JOB ITEM: Output the items verbatim, starting at the first line and ending with the line that contains "top-legend-key-low: 蓝色-关键低点 is", inclusive.

[Collected data]
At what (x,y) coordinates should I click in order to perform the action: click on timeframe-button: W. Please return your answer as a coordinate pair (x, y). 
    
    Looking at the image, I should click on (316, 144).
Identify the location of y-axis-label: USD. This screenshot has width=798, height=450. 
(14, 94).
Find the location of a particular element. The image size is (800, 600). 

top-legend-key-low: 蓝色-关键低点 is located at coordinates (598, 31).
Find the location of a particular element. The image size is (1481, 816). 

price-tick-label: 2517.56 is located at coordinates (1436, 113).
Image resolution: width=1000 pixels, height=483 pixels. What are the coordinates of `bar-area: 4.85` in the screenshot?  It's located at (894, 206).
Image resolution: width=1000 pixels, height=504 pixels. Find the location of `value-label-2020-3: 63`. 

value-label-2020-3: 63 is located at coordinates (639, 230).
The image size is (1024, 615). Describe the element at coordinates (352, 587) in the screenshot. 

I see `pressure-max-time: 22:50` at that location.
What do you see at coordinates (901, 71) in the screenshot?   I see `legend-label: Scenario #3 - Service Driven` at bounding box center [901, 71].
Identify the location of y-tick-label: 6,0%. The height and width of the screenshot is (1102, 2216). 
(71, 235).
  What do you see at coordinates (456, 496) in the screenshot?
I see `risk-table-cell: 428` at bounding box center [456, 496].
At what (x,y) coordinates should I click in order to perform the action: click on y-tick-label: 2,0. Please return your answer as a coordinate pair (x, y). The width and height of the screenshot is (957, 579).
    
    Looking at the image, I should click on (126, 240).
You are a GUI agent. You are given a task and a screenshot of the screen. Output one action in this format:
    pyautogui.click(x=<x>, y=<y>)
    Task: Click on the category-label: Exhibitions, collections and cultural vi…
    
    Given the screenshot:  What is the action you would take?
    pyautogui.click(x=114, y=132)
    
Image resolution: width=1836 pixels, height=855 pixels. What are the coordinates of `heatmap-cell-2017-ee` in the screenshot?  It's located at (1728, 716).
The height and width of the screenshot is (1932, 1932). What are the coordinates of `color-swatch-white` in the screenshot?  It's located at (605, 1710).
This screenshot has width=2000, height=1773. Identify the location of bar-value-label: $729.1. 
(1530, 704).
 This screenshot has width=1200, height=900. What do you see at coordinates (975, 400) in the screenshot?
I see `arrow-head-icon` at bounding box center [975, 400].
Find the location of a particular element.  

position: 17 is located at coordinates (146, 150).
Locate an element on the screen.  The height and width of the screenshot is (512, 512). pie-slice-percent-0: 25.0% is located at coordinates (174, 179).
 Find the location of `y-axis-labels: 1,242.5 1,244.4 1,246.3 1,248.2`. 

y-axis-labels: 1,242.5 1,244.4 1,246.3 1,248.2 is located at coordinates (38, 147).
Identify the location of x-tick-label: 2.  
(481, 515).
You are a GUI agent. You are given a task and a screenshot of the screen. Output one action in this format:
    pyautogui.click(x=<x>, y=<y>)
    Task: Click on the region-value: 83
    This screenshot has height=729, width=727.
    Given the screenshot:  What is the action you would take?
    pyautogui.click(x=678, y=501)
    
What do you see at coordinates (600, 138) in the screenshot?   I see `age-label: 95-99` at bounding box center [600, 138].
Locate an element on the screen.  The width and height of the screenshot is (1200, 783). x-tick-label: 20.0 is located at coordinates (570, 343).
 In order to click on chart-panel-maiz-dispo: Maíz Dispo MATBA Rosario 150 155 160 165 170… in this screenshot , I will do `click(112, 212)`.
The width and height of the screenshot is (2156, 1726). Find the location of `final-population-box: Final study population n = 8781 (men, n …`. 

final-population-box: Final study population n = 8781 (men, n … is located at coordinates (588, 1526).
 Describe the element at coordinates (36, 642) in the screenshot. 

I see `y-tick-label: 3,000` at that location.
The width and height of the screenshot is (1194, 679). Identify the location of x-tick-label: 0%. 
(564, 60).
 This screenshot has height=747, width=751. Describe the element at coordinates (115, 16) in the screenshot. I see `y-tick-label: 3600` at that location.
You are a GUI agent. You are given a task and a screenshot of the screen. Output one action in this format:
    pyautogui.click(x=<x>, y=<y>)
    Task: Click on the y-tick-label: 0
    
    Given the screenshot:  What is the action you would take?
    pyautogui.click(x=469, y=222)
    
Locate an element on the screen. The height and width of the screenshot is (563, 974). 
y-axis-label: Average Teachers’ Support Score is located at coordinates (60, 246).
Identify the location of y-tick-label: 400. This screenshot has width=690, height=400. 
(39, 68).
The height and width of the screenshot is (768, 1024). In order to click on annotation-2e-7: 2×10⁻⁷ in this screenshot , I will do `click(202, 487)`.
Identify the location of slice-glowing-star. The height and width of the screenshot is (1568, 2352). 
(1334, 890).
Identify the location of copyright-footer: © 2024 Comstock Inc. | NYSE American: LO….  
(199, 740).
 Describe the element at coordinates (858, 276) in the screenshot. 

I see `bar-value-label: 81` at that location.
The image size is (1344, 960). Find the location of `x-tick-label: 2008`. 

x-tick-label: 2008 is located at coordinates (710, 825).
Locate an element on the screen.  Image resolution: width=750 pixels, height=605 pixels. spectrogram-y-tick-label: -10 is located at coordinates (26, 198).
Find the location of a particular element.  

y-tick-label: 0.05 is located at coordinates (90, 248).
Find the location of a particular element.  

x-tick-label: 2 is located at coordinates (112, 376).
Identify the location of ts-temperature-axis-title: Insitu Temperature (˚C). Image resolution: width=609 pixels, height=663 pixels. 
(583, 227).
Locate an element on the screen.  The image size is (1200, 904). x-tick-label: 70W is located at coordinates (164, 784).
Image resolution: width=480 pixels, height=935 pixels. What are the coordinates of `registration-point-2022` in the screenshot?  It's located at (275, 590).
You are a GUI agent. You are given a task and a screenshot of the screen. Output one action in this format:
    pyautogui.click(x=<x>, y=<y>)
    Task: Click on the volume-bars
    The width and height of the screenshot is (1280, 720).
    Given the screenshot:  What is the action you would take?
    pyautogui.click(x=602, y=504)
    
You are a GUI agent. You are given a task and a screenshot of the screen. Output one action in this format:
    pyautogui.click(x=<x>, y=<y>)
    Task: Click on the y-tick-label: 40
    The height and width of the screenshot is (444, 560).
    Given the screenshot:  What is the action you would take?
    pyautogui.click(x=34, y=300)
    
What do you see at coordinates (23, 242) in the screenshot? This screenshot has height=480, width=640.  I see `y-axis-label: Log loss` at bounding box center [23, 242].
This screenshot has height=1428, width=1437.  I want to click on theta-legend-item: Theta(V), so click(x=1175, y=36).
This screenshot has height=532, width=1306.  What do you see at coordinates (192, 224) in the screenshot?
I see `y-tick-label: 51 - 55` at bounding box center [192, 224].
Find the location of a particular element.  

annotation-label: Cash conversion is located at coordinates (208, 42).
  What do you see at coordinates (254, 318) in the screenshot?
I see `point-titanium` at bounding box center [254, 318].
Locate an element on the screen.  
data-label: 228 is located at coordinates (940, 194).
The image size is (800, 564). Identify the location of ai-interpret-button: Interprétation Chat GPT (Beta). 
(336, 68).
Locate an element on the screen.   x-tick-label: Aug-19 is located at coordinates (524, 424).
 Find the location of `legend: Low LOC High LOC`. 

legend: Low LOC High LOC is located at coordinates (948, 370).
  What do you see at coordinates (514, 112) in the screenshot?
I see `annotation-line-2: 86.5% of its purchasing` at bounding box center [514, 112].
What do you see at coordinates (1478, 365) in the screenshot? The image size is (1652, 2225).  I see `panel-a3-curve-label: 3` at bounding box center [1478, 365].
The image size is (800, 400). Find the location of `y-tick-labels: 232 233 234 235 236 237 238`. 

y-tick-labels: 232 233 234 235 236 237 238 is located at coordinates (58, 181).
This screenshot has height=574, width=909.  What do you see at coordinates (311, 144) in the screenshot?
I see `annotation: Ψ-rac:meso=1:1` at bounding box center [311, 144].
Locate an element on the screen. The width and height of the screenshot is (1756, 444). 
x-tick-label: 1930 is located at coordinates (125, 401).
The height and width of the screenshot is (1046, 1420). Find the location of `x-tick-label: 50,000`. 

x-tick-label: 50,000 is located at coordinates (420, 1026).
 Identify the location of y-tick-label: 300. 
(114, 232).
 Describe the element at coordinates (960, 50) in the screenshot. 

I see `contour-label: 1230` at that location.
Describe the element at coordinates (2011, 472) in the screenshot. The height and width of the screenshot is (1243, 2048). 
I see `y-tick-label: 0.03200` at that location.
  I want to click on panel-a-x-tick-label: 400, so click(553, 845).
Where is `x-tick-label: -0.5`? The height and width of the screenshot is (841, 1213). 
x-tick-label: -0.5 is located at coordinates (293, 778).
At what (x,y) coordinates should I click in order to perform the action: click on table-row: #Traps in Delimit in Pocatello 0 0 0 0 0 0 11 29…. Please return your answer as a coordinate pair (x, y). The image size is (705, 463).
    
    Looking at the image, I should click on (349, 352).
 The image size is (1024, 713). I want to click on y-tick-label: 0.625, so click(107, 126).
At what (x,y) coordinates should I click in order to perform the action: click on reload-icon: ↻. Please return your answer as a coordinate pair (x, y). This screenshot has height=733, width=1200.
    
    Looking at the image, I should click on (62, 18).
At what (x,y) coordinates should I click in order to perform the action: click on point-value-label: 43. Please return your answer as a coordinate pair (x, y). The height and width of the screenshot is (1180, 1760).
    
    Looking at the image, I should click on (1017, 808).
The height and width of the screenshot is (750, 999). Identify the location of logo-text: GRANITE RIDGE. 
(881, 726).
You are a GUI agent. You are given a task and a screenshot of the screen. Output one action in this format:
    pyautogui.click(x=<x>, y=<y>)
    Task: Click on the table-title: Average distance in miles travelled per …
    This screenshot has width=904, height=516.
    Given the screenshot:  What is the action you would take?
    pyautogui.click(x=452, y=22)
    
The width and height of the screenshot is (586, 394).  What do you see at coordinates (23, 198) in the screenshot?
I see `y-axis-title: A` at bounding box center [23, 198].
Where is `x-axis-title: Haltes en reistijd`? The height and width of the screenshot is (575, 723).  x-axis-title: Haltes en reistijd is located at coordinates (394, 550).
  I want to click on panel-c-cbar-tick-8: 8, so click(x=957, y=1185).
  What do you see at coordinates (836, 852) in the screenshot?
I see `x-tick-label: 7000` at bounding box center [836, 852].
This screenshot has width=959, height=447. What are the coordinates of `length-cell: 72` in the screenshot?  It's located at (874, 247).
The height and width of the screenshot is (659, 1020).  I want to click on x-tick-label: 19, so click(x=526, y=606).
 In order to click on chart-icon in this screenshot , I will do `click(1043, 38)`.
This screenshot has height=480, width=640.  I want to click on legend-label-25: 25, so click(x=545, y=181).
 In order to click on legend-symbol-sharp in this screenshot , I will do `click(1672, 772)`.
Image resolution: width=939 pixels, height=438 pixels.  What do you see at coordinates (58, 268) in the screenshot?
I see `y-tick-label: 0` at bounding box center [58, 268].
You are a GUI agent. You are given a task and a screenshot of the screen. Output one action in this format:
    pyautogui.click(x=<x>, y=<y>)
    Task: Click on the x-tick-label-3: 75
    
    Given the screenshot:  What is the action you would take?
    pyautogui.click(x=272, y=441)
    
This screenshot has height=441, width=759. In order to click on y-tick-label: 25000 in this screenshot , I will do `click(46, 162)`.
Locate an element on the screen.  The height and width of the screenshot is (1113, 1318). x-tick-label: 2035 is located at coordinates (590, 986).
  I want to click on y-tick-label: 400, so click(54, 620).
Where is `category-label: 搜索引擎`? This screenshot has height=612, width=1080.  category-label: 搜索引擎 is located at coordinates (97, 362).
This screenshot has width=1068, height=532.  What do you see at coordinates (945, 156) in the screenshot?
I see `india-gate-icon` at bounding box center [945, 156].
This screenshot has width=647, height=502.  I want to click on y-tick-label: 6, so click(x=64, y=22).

SOLUTION:
At what (x,y) coordinates should I click in order to perform the action: click on timeframe-button: W. Please return your answer as a coordinate pair (x, y). 
    
    Looking at the image, I should click on (316, 144).
Identify the location of y-axis-label: USD. This screenshot has width=798, height=450. 
(14, 94).
Find the location of a particular element. The image size is (800, 600). 

top-legend-key-low: 蓝色-关键低点 is located at coordinates (598, 31).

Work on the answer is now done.